My secret about to kill me – the child my husband thinks is his son, my boyfriend wants him back – part 14
My husband noticed that my mood was off that night. He tried inquiring what could be happening with me, but I maintained I was fine.
The next morning, I told him that, Chimzim won’t be going to school that day, that I dreamt where he was kidnapped and killed.
And my husband enunciated “God forbid”, snapping his fingers
“It’s just a dream and not enough reason for him not to go to school”
“Honey, I have never been this terrified all my life. This dream looks so real, I felt it as if it was happening in real life. Chimzim is my only child, my only soul, I will die, if anything happens to him”
“Nothing will happen to him. And hey, I’m a little bit jealous here”
I gave him a look to understand what he meant by being jealous
“If Chimzim is your only soul, then what am I again to you? Does it mean I have no space again in my wife’s heart?” he said, smiling inbetween.

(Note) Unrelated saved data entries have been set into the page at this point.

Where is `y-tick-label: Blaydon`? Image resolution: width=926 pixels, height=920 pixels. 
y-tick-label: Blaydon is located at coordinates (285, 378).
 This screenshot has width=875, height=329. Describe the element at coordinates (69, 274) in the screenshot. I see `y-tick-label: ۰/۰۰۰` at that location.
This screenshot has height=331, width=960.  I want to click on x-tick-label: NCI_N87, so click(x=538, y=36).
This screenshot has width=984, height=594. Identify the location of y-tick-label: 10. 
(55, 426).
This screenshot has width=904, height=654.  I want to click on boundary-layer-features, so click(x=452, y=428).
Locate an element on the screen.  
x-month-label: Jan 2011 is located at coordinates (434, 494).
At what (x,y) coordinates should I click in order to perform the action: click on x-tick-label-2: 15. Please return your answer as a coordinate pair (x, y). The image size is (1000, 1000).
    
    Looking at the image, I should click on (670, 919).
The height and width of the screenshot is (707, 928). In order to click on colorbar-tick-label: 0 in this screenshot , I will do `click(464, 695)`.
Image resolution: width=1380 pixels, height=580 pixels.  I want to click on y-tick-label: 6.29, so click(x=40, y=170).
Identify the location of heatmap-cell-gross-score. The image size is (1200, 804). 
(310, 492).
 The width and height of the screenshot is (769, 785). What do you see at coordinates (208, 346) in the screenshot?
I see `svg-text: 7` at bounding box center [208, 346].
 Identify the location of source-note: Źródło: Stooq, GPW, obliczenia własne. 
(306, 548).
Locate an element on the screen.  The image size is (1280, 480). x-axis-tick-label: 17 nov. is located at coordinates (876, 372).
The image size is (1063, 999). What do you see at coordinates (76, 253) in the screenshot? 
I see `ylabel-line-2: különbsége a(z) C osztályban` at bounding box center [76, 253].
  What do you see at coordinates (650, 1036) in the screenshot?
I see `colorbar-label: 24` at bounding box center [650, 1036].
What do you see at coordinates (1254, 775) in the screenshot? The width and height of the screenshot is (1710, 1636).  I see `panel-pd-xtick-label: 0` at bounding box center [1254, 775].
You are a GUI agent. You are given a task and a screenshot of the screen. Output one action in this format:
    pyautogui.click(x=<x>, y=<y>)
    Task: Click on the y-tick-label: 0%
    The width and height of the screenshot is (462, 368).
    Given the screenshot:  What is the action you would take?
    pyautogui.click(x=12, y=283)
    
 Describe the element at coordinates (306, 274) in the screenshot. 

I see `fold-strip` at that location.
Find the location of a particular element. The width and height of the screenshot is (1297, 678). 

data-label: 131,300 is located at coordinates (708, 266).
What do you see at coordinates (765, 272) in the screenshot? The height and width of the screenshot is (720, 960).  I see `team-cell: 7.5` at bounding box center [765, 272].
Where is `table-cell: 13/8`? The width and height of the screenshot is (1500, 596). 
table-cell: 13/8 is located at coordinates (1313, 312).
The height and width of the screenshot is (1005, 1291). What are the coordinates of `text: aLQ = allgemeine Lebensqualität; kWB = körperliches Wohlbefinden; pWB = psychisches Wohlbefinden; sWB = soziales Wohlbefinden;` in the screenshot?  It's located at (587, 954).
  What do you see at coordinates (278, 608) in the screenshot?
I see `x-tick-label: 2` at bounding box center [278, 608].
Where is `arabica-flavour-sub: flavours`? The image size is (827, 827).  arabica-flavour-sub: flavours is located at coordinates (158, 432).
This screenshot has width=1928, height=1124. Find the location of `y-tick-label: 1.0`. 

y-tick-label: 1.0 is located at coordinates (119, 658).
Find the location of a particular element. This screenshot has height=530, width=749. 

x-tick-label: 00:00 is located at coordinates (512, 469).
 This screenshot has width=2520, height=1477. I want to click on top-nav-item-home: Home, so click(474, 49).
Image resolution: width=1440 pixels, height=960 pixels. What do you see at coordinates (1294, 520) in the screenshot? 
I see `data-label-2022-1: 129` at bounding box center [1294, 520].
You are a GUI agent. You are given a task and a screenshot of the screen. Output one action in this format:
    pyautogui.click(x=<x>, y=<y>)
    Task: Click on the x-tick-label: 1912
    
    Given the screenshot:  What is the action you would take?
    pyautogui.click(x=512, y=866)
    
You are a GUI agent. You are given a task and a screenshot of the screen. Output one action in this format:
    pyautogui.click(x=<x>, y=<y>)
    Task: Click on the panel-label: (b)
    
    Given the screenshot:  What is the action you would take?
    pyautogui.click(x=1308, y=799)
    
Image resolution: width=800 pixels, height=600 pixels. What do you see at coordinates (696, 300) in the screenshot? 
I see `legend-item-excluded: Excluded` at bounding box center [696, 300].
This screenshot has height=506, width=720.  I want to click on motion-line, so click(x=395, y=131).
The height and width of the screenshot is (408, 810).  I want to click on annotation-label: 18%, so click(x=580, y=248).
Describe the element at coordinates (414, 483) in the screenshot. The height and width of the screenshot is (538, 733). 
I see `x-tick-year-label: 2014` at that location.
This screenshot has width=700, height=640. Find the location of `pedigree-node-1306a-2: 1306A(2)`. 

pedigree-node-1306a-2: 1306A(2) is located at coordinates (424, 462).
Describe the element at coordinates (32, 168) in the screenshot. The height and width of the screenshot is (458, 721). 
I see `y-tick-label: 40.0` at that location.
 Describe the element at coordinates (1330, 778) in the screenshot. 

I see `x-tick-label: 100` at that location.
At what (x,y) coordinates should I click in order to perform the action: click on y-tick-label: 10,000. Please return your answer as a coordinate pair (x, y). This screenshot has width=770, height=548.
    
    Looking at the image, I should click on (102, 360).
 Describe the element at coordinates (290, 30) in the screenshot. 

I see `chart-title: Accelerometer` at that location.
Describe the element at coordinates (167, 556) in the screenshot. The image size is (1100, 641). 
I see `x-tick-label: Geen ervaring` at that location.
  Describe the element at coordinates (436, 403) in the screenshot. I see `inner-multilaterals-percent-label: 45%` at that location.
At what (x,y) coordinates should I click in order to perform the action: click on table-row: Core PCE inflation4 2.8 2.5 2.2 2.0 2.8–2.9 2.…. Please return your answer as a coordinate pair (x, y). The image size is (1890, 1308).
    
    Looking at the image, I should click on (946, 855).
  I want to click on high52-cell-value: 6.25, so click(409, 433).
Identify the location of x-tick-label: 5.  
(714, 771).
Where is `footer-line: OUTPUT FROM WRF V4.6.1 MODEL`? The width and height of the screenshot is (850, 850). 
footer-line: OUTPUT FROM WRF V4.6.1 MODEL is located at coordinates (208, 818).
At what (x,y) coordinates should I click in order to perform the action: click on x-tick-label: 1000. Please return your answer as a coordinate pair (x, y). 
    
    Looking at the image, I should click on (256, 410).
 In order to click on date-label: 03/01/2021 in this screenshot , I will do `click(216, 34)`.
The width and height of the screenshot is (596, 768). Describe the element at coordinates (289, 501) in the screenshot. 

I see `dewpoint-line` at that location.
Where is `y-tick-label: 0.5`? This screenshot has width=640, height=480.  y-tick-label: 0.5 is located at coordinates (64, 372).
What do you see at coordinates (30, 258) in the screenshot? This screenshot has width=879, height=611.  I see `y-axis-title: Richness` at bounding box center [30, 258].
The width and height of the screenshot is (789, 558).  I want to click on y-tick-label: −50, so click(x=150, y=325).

I understood his intention was to get rid of the worries I was building in my heart, but he never knew that, his wife wasn’t so virtuous.
I defiled my marriage and was been hunted by it.
Peter was mean and there was no way reasoning with him, my only option was to hide my son from him, forever.
I still insisted that my son won’t be going to school that day. My husband said fine and allowed me have my way.
But I still never looked ok, he approached and asked if everything was Ok.
I said everything was fine.
“But your face is saying otherwise. I’ve known you for years and I can clearly say, you are not Ok. Something is eating you up and I would be glad if you can share it with me”
And I gazed upon his face.
“Yes, you can say it. I know my wife and I’m sure it has nothing to do with the dream she had. So say it, I’m always here for you”
There he was, encouraging me to speak up. To say one thing that would shatter and destroy him forever.